We have here a conviction of the limitations of human knowledge which can be looked on once more as a criticism of earlier attempts to give the genealogy of the gods.

"Yet the gods have not revealed all things to men from the beginning; hut by seeking, men find out better in time." (Fr. 18)

Although Xenophanes seems to request that his own remarks be taken only as resembling the truth, not as conveying it whole, more likely than not, he principally intends to censure the presumption of the earlier poets.

It may seem somewhat surprising that Xenophanes, the first we have considered who wrote in verse, is the first to level an explicit criticism at the poets. Their anthropomorphism is the main object of his attack; and by pointing it out with the sharpness he did, he is implicitly calling for another kind of approach to the things that are. Even if he himself makes at best but slight contributions to philosophical knowledge, he had an important role in the movement of thought then gaining momentum, and which he, in the course of his long life, saw moving steadily away from the kind of assessment of reality found in the poems of Homer and Hesiod. His negative role seems easy to describe. When we seek to determine his positive contributions, however, we encounter difficulties which baffled even the Greeks and continue to provide grounds for conflicting interpretations today.

E. Heraclitus of Ephesus

Heraclitus, an Ephesian who lived out his life in his native town, was in his prime between the years 504 and 501 B.C. According to the doxographical tradition, this would place his birth about 540 B.C. and his death around 480 B.C. All we can be sure of is that Heraclitus was active in the year 500 B.C. Of his life we know little. It is said that he refused an hereditary kingship in Ephesus in favor of his younger brother; and, on the basis of the fragments, we get a picture of a proud misanthrope, bitterly critical of the multitude.

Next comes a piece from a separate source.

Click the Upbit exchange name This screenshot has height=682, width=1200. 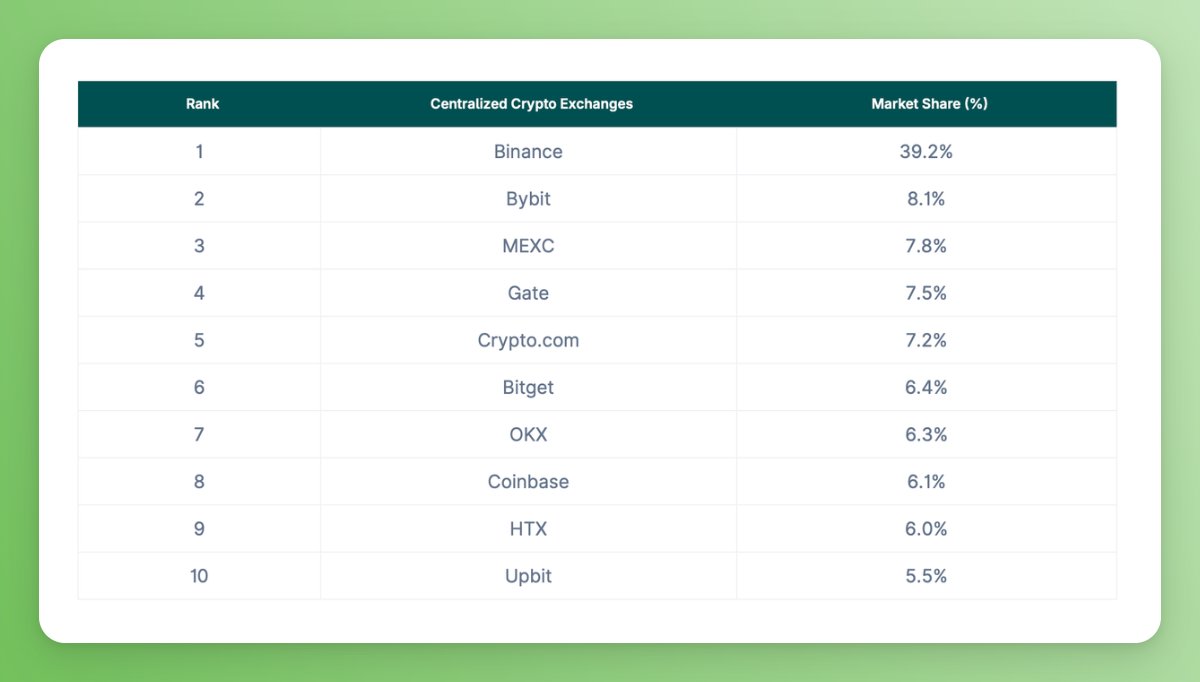(x=528, y=576)
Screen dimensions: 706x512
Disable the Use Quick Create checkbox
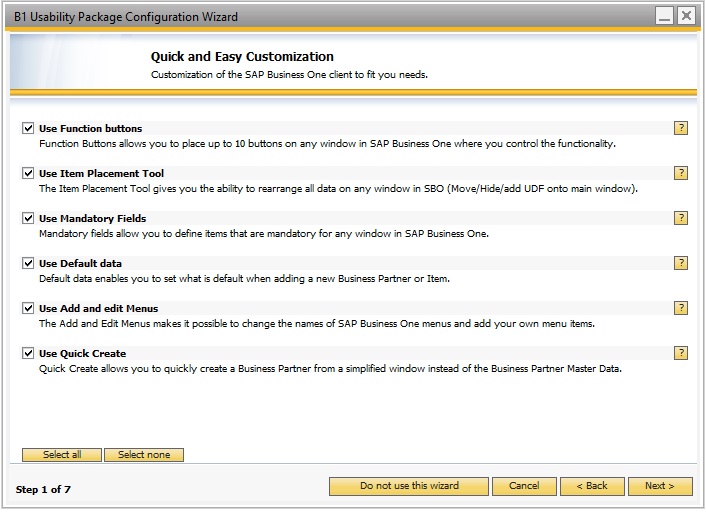[x=28, y=353]
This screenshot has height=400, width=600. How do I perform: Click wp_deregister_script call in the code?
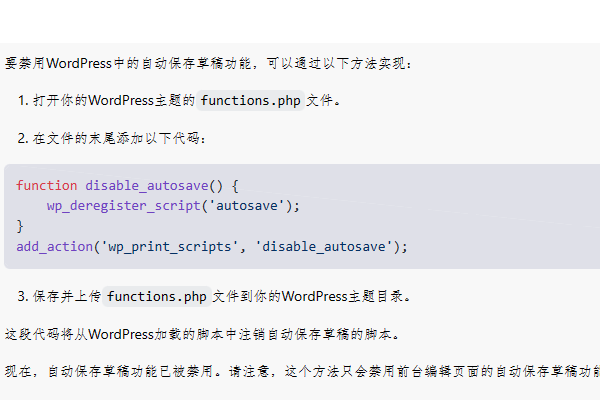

That Heraclitus wrote is certain from the wealth of quotations from him found throughout ancient literature. When these are brought together, we have a list of approximately 120 fragments. The question naturally arises whether these were originally in one book or many; or, as has also been suggested, simply individual utterances. The difficulty with this last interpretation is that one of the fragments seems to suggest a connected plan.

Of the Logos which is as I describe it men always prove to be uncomprehending, both before they have heard it and when once they have heard it. For although all things happen according to this Logos men are like people of no experience, even when they experience such words and deeds as I explain, when I distinguish each thing according to its constitution and declare how it is; but the rest of men fail to notice what they do after they wake up just as they forget what they do when asleep. (Fr. 1)

This would indicate that the fragments we have formed part of whatever literary plan he contemplated. It is something else again, however, to agree with the tradition recorded by Diogenes Laertius (IX,5) according to which Heraclitus' book was entitled On Nature and contained three divisions, the first dealing with the universe, the second with politics, the last with theology. We have already seen that anyone whom Aristotle considered to have contributed to natural philosophy was assigned a book with the generic title On Nature.

If it is always hazardous to attempt the construction of a coherent doctrine from a few direct quotes and the comments of ancient writers, the matter becomes a good deal more complicated in the case of Heracitus. Even in antiquity he had a reputation for opaqueness, and "the obscure" was usually appended to his name. The fragments are largely gnomic, oracular utterances, highly paradoxical, replete with metaphors and puns. Aristotle tells us that Heracitus is difficuff to understand because his sayings are difficult to punctuate. (Rhetoric 111,5) The contents of several of the fragments suggest that his was a studied obscurity.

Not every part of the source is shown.